-- Opening Marker --

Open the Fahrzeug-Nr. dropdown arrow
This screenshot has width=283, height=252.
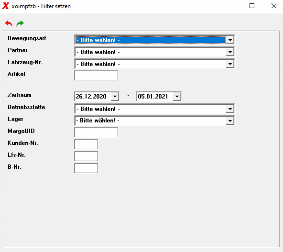pyautogui.click(x=230, y=64)
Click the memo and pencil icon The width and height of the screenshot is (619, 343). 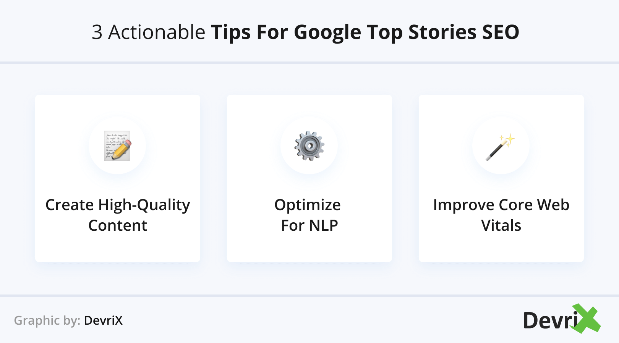pyautogui.click(x=117, y=146)
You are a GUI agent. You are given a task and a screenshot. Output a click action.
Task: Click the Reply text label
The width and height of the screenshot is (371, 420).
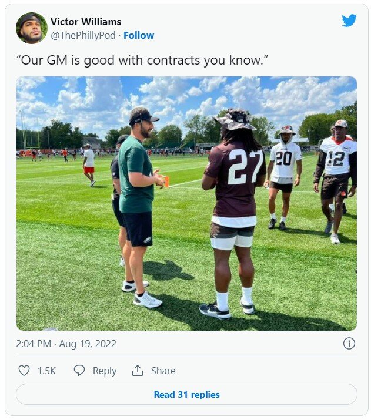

-- Closing Marker --

■ TASK BRIEF
Take the line containing "Task: Click the Reply text label" as the first line and the last line of the data above as the final one, and output exactly the lines between them, inclusive, with no pictures.

■ OUTPUT
Task: Click the Reply text label
The width and height of the screenshot is (371, 420).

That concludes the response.